▶ **Aim of the exercise**:
The whole listing should be given back without any alteration.

▶ **Information shown**:
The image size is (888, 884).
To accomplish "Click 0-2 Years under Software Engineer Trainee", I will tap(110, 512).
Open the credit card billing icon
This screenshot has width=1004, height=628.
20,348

▶ **Exercise answer**:
The image size is (888, 884).
To accomplish "Click 0-2 Years under Software Engineer Trainee", I will tap(110, 512).
Open the credit card billing icon
This screenshot has width=1004, height=628.
20,348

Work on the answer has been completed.